Requirement:
Exactly the lines from the line that has "You are a GUI" through the final line below are to be retyped, and the pictures are not.

[Source data]
-=-=-=-=-

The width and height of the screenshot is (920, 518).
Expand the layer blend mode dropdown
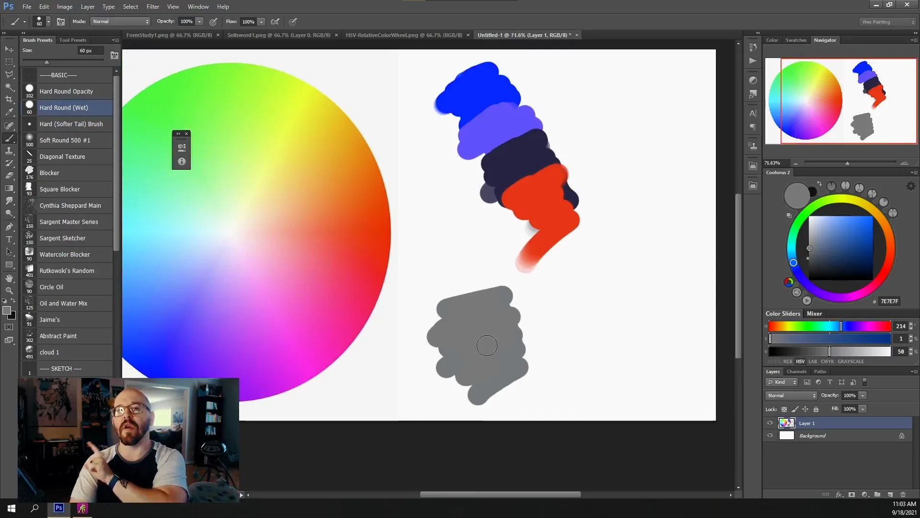(x=791, y=396)
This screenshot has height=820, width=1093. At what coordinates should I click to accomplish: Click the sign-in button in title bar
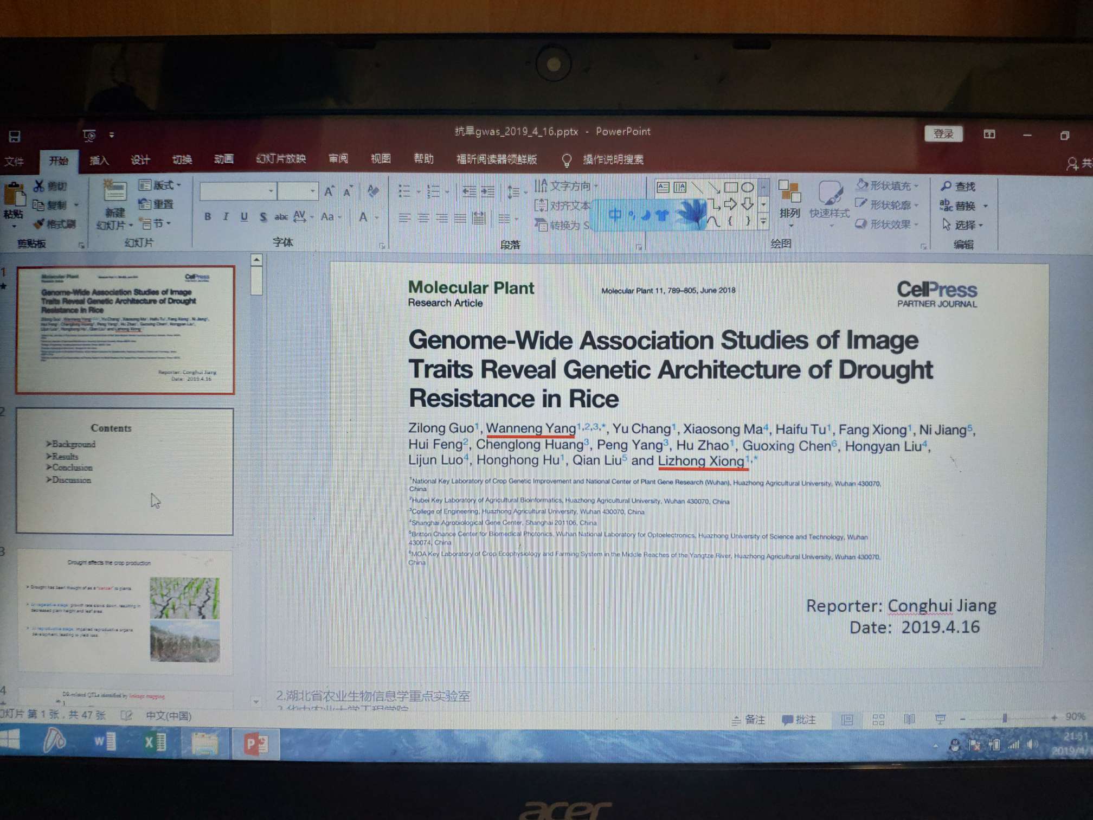(943, 134)
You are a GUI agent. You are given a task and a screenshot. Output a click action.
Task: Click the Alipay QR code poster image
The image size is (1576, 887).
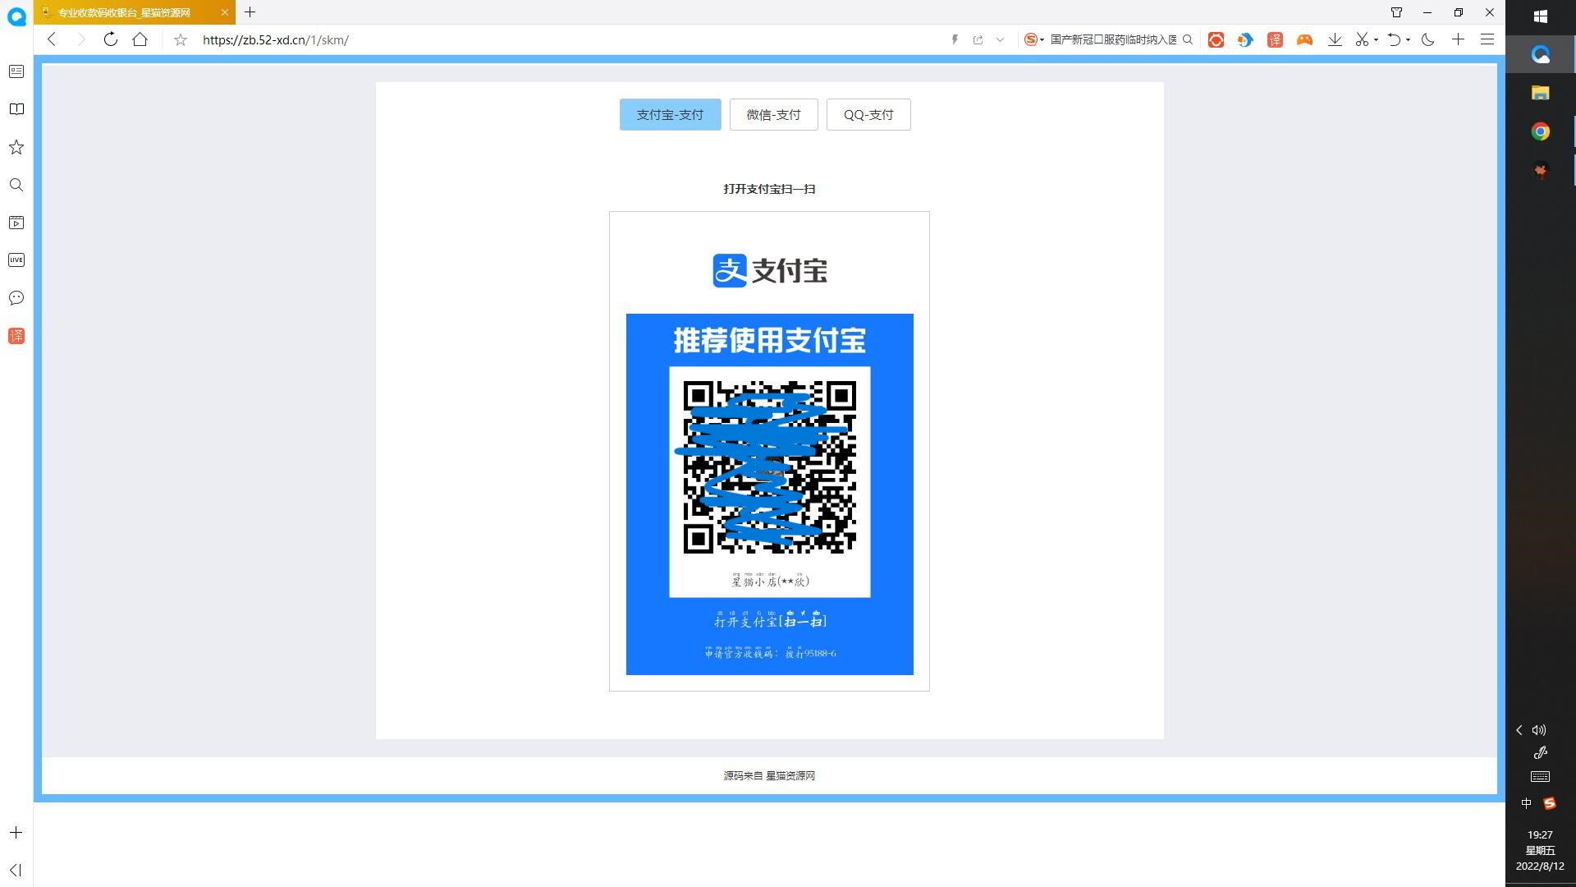769,493
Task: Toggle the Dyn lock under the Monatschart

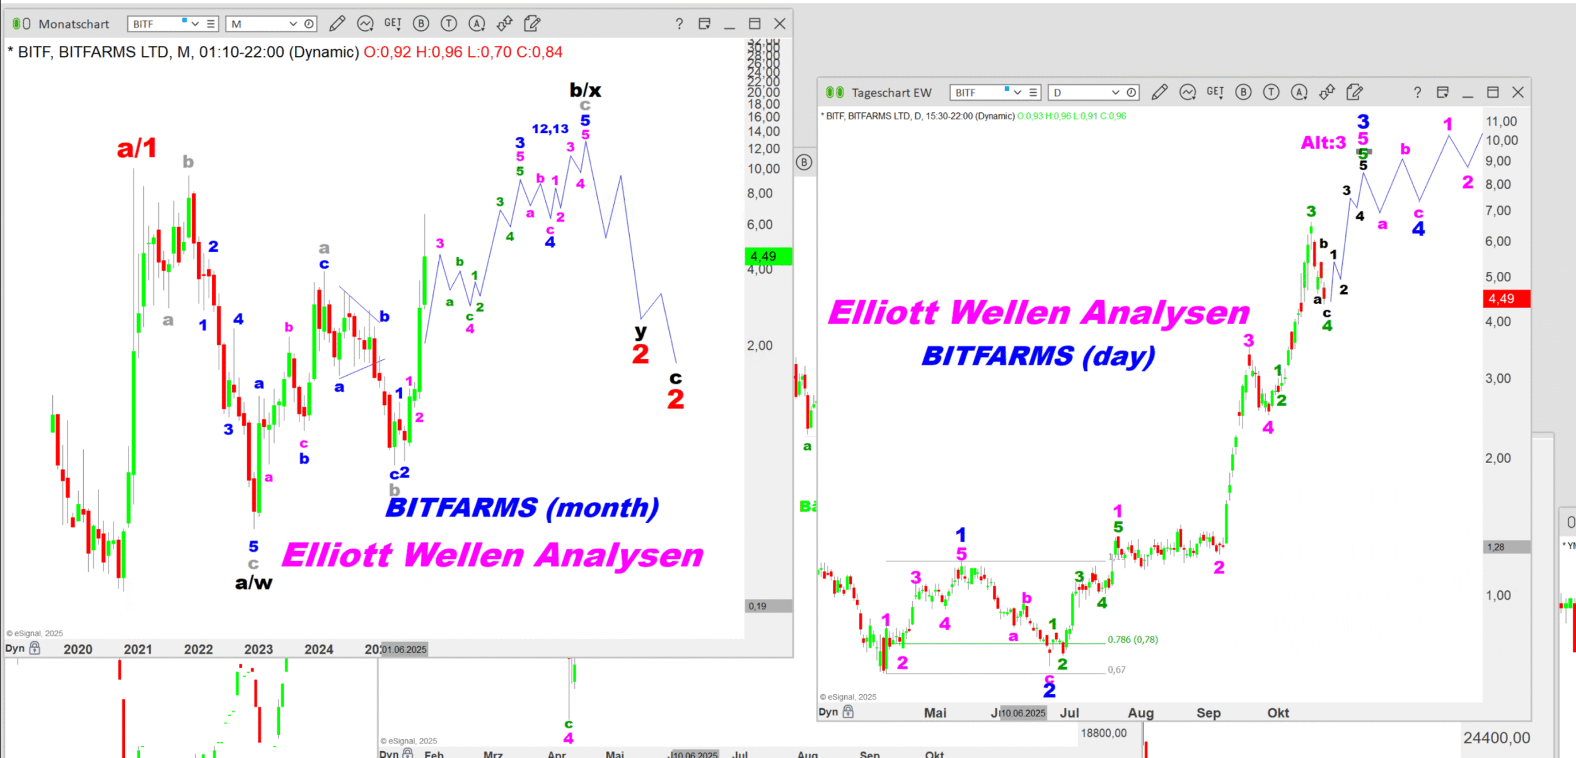Action: coord(35,648)
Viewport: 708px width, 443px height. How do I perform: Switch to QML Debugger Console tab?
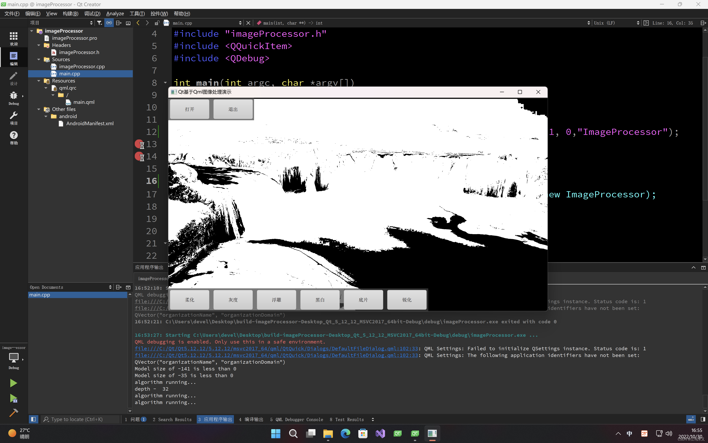tap(296, 419)
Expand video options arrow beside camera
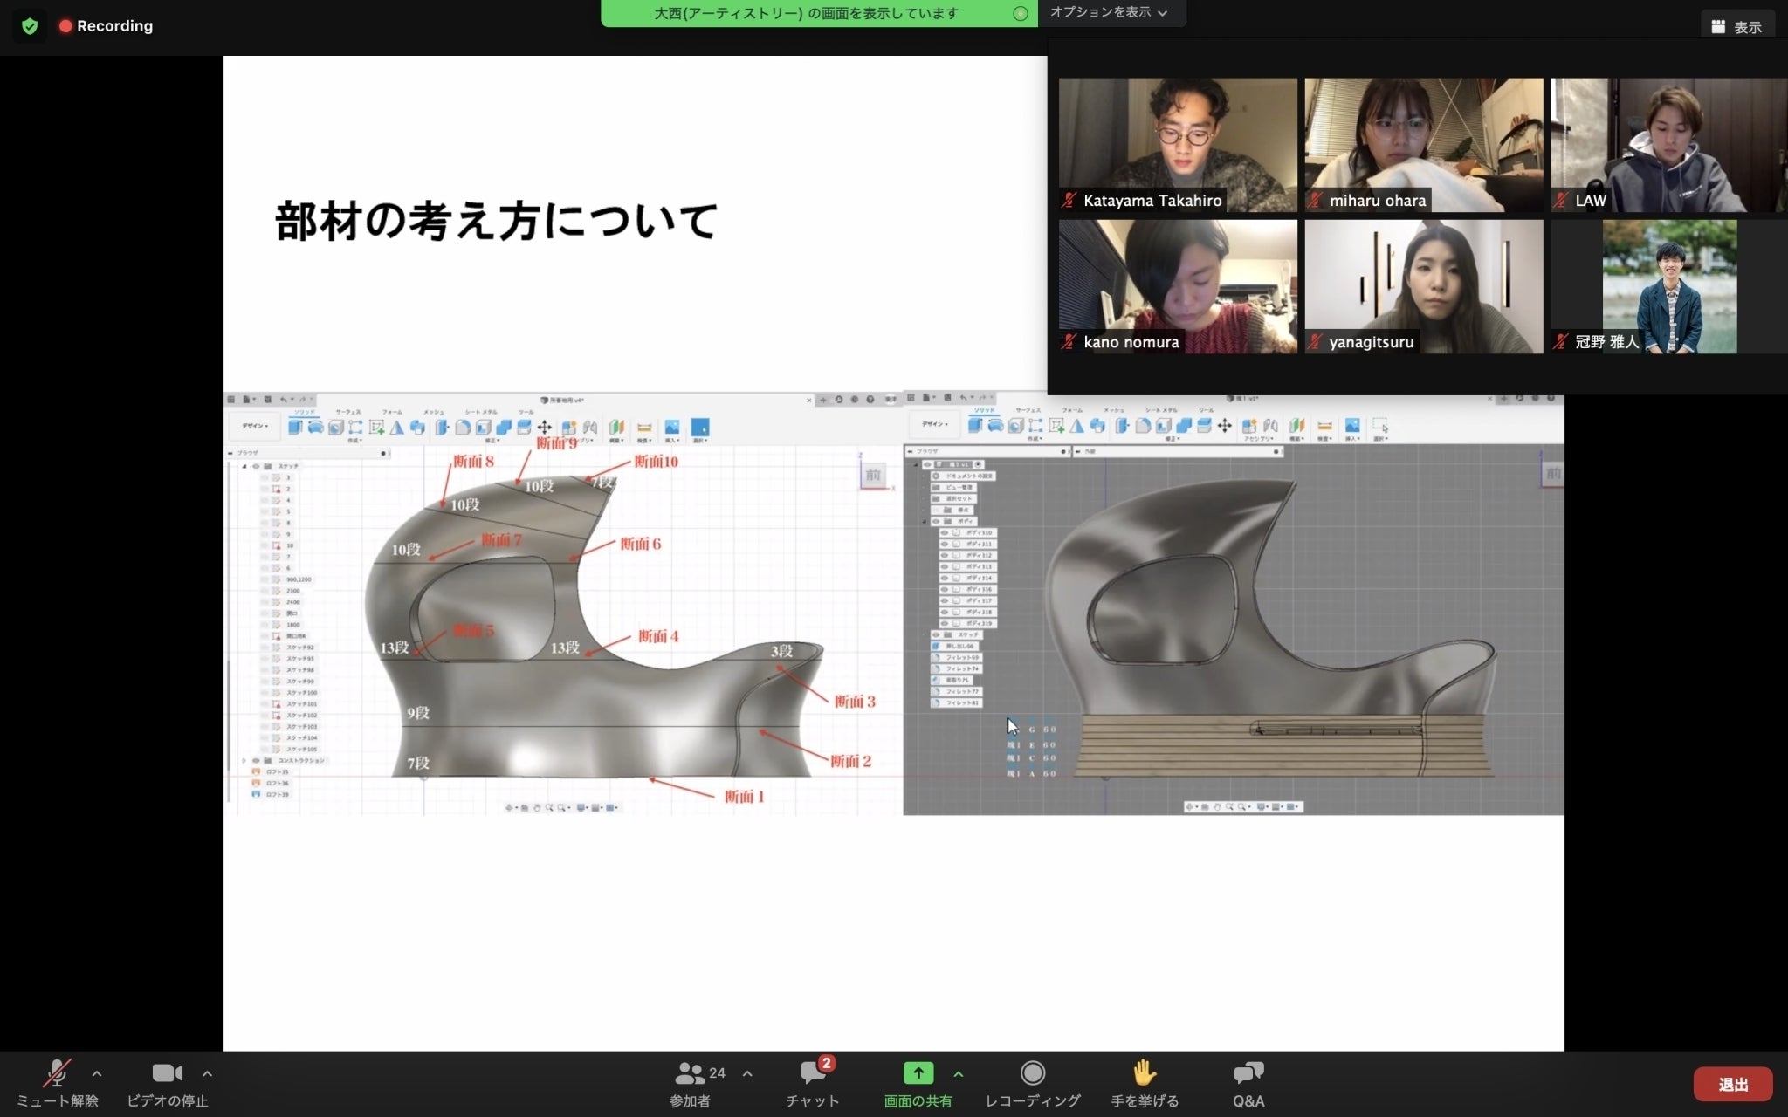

-=-=-=-=-

Problem solution:
You are a GUI agent. You are given a task and a screenshot. Output a click action.
Task: Click the Alipay QR code poster image
The image size is (1576, 887).
769,493
Task: Toggle the Dyn lock under the Monatschart

Action: coord(35,648)
Viewport: 708px width, 443px height. How do I perform: Switch to QML Debugger Console tab?
tap(296, 419)
Expand video options arrow beside camera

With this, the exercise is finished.